Dataset entries:
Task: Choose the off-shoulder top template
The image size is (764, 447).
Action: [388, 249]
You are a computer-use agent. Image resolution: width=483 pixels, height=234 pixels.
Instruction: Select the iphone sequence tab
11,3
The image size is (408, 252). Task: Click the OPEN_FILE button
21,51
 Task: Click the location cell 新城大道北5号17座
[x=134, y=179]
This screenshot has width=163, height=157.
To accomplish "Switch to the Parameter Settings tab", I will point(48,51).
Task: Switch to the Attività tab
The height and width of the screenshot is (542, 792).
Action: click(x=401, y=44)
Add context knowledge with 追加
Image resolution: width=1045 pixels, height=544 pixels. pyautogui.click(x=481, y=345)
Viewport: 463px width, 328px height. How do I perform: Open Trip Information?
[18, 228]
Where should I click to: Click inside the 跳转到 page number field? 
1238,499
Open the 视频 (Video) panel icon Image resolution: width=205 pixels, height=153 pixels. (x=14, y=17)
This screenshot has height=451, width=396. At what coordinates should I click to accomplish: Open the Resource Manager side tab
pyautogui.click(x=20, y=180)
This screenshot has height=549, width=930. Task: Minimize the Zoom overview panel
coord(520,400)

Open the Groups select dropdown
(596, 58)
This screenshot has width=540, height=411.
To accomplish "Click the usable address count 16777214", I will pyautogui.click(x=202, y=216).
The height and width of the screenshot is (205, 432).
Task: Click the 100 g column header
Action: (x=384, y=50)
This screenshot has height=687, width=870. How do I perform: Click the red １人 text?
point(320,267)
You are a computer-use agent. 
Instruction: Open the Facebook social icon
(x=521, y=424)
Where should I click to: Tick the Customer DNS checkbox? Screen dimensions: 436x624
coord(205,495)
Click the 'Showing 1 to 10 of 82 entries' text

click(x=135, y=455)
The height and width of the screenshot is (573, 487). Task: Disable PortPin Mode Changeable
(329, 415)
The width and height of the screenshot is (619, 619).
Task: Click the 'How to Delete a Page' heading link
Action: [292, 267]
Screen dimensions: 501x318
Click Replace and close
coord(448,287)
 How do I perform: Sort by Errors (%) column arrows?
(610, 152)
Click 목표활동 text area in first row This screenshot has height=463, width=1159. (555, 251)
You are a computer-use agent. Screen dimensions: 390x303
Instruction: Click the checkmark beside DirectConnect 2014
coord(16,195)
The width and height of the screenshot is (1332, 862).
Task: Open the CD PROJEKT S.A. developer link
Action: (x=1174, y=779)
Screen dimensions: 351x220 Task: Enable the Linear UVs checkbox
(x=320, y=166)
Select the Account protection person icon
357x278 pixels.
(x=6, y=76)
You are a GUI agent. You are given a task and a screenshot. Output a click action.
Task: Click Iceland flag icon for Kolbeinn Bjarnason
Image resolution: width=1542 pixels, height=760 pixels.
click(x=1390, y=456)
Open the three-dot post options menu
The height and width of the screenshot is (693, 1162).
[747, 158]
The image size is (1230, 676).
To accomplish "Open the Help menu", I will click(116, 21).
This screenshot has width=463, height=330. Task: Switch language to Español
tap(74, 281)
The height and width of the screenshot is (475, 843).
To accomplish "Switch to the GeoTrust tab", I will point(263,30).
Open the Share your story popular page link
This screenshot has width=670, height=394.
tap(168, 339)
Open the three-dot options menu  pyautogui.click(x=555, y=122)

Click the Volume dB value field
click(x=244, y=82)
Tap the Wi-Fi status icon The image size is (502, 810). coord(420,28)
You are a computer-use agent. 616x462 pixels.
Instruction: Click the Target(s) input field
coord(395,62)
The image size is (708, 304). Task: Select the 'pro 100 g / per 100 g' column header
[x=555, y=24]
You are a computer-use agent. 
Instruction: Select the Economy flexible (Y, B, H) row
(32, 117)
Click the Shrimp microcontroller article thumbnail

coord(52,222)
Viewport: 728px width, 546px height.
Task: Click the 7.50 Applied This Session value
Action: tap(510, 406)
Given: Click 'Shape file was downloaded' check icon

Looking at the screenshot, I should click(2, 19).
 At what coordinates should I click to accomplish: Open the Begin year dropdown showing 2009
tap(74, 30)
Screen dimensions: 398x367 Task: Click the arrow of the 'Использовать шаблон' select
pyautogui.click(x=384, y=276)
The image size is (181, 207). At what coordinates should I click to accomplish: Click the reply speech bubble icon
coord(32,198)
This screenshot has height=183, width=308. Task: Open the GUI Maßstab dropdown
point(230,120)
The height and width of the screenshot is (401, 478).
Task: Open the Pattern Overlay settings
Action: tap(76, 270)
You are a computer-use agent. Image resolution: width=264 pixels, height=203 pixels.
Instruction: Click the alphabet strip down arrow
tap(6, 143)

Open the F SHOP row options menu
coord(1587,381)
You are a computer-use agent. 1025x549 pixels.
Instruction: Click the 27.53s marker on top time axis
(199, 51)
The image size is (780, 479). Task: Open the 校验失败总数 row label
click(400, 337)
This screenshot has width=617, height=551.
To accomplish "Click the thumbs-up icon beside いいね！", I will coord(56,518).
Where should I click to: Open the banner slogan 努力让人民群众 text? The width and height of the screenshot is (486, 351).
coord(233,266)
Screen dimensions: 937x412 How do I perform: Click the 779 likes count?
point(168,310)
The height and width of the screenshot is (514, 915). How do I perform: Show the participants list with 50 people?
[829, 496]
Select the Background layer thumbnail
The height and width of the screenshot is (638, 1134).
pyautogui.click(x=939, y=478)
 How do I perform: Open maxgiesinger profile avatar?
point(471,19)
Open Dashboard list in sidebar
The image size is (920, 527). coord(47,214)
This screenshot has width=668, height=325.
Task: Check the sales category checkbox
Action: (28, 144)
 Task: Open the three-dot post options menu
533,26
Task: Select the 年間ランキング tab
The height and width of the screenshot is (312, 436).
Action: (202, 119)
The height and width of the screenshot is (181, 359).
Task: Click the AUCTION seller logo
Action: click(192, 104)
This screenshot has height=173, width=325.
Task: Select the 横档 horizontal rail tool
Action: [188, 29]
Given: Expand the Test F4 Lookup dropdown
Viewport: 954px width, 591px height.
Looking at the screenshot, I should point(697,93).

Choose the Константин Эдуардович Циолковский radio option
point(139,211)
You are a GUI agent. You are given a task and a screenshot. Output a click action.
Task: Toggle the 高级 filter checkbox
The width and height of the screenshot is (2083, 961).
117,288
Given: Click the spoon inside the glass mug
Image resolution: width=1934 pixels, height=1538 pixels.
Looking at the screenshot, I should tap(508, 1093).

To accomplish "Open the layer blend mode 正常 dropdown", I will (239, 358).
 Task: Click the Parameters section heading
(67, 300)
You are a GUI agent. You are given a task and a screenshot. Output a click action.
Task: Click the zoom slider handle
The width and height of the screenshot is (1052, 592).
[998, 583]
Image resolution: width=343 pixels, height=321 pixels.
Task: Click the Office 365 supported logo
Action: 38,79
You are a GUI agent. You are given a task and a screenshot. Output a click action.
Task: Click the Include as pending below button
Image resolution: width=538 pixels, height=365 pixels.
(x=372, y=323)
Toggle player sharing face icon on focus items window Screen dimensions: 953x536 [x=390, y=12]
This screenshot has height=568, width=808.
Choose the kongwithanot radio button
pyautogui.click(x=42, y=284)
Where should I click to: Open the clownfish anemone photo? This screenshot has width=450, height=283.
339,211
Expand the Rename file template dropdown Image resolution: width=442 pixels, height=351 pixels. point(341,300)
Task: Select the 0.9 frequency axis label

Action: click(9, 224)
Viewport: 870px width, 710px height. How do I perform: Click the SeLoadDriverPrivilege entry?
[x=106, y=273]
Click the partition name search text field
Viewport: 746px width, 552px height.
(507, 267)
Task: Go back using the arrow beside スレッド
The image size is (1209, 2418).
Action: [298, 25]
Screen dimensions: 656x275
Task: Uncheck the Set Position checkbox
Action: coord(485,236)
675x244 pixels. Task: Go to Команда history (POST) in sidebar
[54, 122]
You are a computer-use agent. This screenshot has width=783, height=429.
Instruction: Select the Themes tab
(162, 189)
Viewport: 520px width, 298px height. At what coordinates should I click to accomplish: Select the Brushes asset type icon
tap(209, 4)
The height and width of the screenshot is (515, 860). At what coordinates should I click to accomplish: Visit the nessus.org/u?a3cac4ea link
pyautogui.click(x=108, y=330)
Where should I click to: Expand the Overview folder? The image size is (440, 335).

#### Exercise description:
Whenever the string "template" shows up in a line above, copy that line.

#### Answer to this problem:
Task: Choose the off-shoulder top template
Expand the Rename file template dropdown Image resolution: width=442 pixels, height=351 pixels. point(341,300)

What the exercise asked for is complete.